Limite dell'area prevalentemente grecofona nella Sicilia orientale (linea Naso-Taormina). In questo caso l'isoglossa è già proiettata diacronicamente e dà conto col sostrato greco di una serie di peculiari fenomeni sintattici (v. sopra) e lessicali (v. oltre).
Limite del passaggio CL, PL > [tʃ] in Sicilia sudorientale (ciavi 'chiave', ciovi 'piove'). Probabilmente il fenomeno, che non sempre produce collisione con gli esiti di C + vocale palatale (> [ɕ]), non è da imputare all'influenza delle colonie gallo-italiche, come ritiene Rohlfs, ma è "relativamente recente" (Giacomelli, 1970, p. 139).

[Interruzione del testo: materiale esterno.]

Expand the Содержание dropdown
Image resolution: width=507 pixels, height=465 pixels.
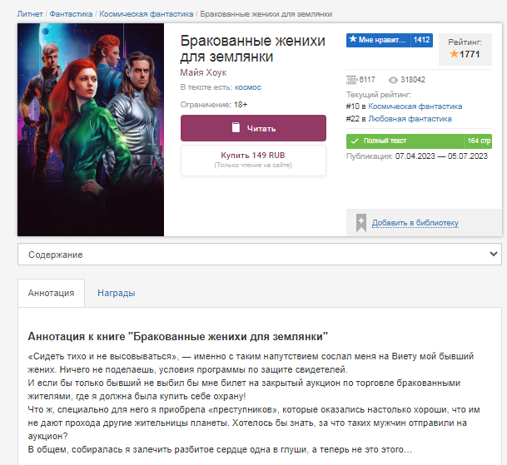[260, 255]
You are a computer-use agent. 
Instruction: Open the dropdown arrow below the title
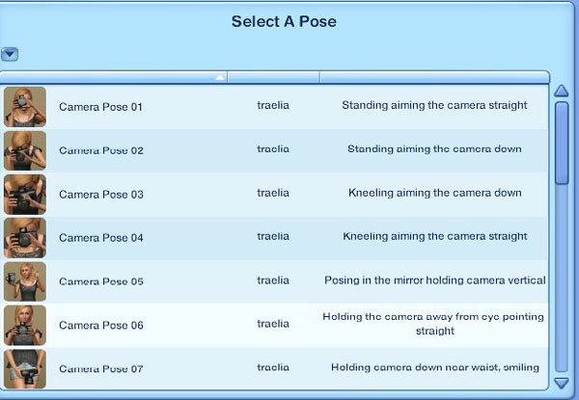pos(10,54)
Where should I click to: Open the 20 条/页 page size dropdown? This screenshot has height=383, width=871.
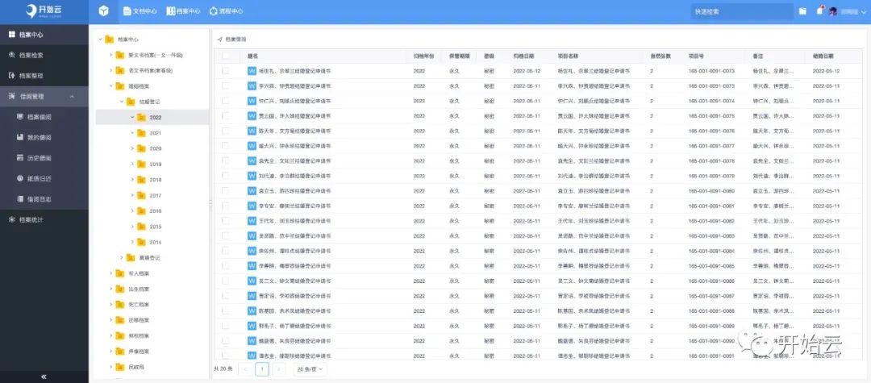click(x=310, y=368)
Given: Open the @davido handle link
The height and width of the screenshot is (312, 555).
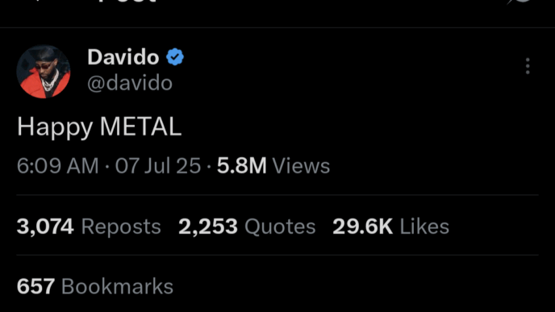Looking at the screenshot, I should click(130, 83).
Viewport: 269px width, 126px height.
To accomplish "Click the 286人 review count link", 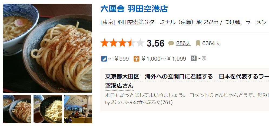I will pos(183,43).
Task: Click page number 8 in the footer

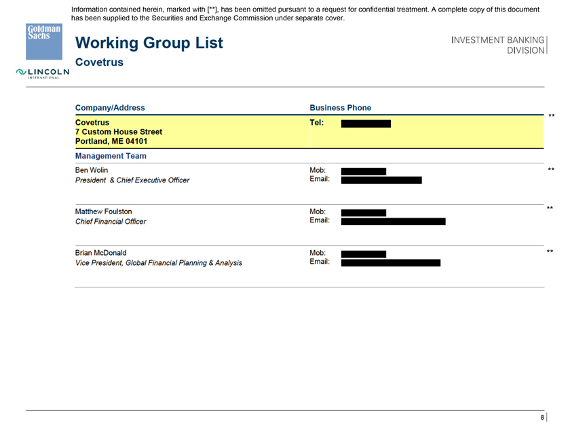Action: (x=542, y=418)
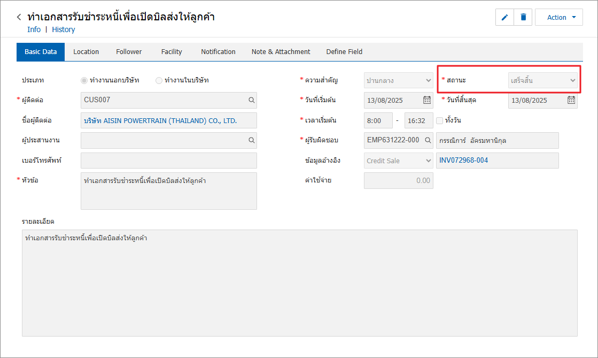The image size is (598, 358).
Task: Click search icon in ผู้ประสานงาน field
Action: click(251, 140)
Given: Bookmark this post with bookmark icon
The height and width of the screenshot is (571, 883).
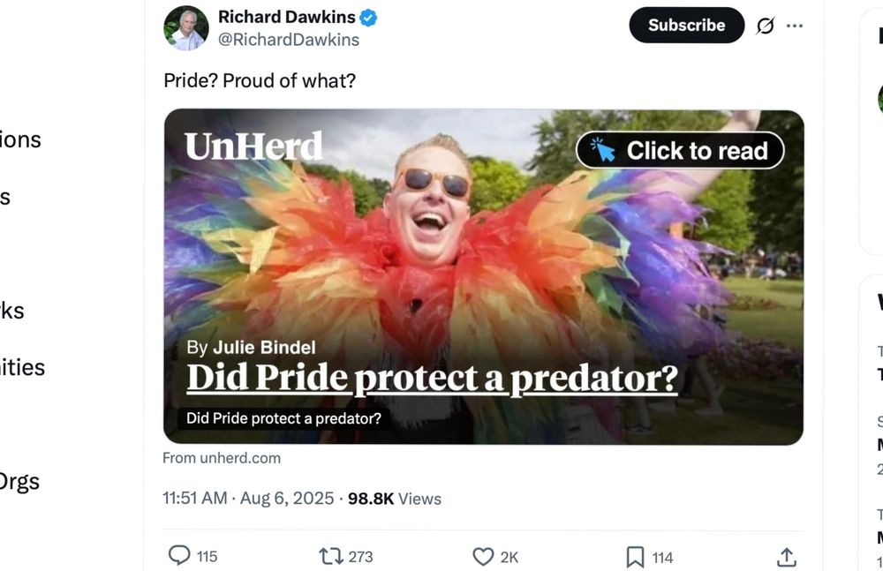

La mutazione del paesaggio dialettale appare ancora più vistosa che in Italia centrosettentrionale. L'area mediana (distinzione di -o e -u, conservazione dei nessi con L) si estendeva molto più a sud, includendo le Marche meridionali, l'intero Abruzzo, il Molise e il Lazio meridionale, se non anche Capua, Benevento e la Capitanata. Di contro l'area meridionale estrema (se consideriamo come sua caratteristica il vocalismo siciliano e non l'assenza della centralizzazione delle vocali finali) era più estesa a settentrione e includeva anche la sezione settentrionale del Cilento e del Salento e probabilmente buona parte della Basilicata. Il quadro che si lascia intravedere per l'età fridericiana rispecchia una situazione in cui Napoli non ha ancora acquisito un ruolo centrale nella storia linguistica meridionale: solo a partire dall'età angioina, e lentamente, la città divenuta capitale irradierà il modello 'altomeridionale' a nord e a sud. La 'medianità' dell'area abruzzese va dunque considerata come originaria, così come la 'sicilianità' dell'area cilentana. Da una parte, infatti, la diffusione antica del tipo linguistico mediano non può essere addebitata integralmente al modello culturale benedettino (che del resto perderà progressivamente la sua importanza); d'altra parte il siciliano, che stava appena uscendo dalla sua faticosa gestazione di età normanna, difficilmente poteva importare nel continente tutto intero il suo modello linguistico.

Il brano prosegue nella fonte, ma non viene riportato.